たまたま私も知っている人の名前が出てきて、びっくりした。
 「日本の文化界の重鎮を乗せて、国宝『清明上河図』の実物を見に行ったことがあります。故宮の中で。私も一緒になって見学させてもらいました。実に大事そうに紙を巻いていましたね」。


■一番「リスク」のあったシーンは、地方からの陳情者対応をしている部署の長官のドライバーをしていた時の出来事でした。
 長官がきっと通るだろう路の両側に、陳情者たちは待ち伏せ戦略をとることにしました。が、長官は皆の期待した通りに姿を現すことがありませんでした。郭さんのドライバー仲間は待ちわびる陳情者たちを見るに見かねて、「長官が来なくても、そこにいるのは、長官のドライバーをしている人ですよ」と教えた。とたんに、郭さんの車は「訴状を手渡してください」という陳情者20数人に取り囲まれた。
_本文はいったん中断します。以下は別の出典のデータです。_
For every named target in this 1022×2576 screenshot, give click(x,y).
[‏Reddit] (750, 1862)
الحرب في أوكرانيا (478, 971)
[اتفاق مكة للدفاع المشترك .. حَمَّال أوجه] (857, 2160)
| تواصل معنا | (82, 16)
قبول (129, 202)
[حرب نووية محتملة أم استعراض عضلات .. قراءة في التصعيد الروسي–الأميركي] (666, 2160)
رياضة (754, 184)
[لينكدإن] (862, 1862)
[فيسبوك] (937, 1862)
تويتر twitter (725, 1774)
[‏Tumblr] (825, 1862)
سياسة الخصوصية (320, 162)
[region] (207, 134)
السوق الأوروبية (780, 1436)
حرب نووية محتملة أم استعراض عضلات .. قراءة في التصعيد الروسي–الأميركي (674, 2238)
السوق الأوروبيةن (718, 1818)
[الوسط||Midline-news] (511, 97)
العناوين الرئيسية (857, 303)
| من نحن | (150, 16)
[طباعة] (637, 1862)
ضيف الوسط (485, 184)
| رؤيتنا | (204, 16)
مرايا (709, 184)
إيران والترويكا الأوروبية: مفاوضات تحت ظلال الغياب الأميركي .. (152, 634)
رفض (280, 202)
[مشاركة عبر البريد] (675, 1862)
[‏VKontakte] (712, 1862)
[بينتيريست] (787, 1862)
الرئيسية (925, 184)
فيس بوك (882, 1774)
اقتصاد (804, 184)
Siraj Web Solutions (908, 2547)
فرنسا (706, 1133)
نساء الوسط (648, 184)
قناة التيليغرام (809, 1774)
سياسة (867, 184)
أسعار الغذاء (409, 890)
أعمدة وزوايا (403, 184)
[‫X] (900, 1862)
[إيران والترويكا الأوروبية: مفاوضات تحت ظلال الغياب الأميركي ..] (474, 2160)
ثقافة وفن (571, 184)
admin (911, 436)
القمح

 結果は、公安局が出動して人群れをおいやり、また、同僚のドライバーも高官対応タクシー陣から永遠に名前がはずされたということ。


自分は誇れる仕事をしていたと思える人は、幸せな人だと思います。
一方、夕食はかならず子供と奥さんのために支度をしておいてから、夜の仕事に出て行く、家族第一のドライバーでもあります。